**What the task asks**
Please reproduce the lines below without any change, beginning at the line that contains "Describe the element at coordinates (385, 66)" and stopping after the line that contains "coordinates (8, 93).".

------------------------------------

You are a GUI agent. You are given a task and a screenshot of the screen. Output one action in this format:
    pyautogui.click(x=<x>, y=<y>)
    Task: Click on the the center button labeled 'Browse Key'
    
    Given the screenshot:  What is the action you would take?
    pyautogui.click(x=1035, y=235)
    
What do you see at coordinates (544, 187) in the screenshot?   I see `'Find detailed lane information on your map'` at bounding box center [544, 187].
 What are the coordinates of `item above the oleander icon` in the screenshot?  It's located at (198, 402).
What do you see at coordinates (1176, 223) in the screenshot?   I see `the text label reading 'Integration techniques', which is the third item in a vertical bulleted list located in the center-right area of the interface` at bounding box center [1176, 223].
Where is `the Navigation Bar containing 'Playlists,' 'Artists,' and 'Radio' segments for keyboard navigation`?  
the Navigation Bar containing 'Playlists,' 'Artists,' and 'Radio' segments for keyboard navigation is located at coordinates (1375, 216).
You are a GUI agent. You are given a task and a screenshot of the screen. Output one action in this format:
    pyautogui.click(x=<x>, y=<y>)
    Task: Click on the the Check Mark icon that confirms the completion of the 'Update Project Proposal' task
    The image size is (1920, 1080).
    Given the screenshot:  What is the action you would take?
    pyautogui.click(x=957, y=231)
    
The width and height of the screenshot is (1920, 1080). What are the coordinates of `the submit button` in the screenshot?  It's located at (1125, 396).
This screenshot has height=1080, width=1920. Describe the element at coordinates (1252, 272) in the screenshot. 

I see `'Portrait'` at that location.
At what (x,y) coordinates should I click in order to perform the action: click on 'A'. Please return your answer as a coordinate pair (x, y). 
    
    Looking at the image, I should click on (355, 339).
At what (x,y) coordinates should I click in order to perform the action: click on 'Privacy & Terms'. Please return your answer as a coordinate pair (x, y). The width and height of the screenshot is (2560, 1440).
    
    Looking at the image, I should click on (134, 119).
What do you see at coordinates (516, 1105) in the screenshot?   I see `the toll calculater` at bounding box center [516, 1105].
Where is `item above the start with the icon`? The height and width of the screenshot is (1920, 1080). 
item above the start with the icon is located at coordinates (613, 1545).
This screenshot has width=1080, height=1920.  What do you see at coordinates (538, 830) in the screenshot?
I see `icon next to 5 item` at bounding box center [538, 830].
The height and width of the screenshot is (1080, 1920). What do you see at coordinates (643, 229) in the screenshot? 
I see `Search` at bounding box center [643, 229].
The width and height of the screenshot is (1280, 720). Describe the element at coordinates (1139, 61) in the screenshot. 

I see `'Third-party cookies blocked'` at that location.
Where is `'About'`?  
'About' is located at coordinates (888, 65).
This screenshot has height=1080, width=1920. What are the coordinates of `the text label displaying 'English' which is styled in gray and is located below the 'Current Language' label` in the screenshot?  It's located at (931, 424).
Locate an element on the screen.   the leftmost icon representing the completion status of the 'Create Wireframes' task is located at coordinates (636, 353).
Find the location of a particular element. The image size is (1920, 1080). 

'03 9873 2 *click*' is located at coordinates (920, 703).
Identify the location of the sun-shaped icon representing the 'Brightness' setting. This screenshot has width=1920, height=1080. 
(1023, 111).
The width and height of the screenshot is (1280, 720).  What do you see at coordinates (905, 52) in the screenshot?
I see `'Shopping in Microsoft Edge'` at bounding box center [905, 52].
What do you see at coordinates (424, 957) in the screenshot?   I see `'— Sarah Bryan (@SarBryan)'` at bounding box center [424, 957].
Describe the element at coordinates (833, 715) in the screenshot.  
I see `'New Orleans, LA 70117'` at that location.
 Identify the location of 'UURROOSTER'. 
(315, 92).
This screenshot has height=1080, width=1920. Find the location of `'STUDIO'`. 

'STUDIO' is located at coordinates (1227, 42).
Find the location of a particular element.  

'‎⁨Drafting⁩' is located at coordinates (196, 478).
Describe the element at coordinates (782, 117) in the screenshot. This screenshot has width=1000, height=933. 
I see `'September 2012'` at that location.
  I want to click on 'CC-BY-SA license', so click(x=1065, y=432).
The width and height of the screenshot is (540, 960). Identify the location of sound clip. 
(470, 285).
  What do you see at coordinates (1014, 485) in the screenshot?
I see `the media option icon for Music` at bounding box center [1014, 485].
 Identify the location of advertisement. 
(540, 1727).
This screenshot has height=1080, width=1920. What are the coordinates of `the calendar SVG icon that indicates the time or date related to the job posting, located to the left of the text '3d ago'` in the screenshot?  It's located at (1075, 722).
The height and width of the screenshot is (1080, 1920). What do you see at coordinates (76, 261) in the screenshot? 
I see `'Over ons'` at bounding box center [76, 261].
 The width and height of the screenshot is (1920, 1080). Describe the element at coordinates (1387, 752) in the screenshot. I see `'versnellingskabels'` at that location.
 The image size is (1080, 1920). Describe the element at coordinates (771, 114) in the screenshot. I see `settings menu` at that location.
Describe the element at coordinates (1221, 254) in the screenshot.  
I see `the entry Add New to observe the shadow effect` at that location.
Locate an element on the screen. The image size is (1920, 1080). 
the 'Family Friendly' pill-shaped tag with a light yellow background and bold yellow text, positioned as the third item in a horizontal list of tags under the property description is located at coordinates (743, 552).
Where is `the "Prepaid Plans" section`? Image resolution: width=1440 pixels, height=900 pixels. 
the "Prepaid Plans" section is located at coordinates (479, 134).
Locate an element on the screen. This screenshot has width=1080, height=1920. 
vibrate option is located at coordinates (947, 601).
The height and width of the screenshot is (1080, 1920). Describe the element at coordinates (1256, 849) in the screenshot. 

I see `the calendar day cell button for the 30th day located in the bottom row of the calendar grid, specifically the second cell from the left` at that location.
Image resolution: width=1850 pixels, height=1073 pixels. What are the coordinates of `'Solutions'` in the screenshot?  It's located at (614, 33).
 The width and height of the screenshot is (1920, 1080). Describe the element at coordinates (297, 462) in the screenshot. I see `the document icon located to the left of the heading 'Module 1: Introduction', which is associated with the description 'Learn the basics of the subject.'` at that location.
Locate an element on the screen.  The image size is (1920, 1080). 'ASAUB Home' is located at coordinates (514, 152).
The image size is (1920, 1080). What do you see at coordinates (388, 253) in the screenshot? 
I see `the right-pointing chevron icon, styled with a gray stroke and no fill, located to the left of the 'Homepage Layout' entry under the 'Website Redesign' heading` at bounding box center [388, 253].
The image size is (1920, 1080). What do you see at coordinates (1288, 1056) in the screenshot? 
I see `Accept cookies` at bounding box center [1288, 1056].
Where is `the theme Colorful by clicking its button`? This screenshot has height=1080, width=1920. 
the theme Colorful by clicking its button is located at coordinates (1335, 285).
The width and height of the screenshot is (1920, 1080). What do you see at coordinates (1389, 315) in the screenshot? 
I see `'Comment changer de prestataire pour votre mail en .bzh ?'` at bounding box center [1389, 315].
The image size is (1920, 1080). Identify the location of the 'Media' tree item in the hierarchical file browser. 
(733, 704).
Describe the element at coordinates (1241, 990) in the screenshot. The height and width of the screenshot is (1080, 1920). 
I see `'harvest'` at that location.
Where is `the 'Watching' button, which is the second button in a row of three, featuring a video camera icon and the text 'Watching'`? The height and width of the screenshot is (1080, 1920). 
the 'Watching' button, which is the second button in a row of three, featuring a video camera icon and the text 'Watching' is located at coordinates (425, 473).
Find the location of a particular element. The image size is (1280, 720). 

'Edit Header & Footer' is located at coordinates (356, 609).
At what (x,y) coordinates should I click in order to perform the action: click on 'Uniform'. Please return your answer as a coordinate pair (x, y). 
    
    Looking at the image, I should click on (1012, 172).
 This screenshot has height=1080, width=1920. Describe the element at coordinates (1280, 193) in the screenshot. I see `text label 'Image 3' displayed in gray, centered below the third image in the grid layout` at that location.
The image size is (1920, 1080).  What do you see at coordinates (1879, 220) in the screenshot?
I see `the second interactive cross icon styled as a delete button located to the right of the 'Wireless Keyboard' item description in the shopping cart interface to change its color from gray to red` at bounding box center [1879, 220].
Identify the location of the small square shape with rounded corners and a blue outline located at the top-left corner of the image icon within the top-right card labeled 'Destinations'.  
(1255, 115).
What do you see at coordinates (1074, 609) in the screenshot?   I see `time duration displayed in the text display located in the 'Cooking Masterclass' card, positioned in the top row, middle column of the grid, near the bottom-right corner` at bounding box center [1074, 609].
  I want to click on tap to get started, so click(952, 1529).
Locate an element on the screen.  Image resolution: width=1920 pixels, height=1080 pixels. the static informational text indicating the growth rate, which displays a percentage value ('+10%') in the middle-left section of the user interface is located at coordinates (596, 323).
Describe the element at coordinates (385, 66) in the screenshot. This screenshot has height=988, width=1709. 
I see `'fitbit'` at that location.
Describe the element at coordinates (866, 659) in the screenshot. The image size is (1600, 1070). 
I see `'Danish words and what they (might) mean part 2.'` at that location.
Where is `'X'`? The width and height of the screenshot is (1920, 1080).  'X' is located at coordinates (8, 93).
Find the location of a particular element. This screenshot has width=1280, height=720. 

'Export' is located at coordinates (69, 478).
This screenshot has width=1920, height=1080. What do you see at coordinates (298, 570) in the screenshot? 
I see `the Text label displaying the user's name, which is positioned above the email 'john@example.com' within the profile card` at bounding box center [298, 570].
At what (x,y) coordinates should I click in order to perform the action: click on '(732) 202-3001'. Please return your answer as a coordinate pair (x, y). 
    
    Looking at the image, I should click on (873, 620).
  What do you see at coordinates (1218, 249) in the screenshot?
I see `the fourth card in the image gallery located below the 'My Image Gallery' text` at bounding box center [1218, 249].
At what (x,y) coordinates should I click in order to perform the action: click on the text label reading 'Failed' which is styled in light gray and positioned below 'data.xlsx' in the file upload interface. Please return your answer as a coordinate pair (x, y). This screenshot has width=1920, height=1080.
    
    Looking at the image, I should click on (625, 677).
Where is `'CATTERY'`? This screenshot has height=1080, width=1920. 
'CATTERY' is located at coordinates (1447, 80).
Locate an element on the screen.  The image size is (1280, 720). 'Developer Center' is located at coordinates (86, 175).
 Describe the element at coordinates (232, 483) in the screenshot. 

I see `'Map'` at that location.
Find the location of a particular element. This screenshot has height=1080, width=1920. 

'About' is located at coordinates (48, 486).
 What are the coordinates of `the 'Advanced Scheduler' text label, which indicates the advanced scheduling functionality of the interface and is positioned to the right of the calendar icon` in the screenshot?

------------------------------------

**Exercise answer**
Describe the element at coordinates (385, 66) in the screenshot. This screenshot has height=988, width=1709. 
I see `'fitbit'` at that location.
Describe the element at coordinates (866, 659) in the screenshot. The image size is (1600, 1070). 
I see `'Danish words and what they (might) mean part 2.'` at that location.
Where is `'X'`? The width and height of the screenshot is (1920, 1080).  'X' is located at coordinates (8, 93).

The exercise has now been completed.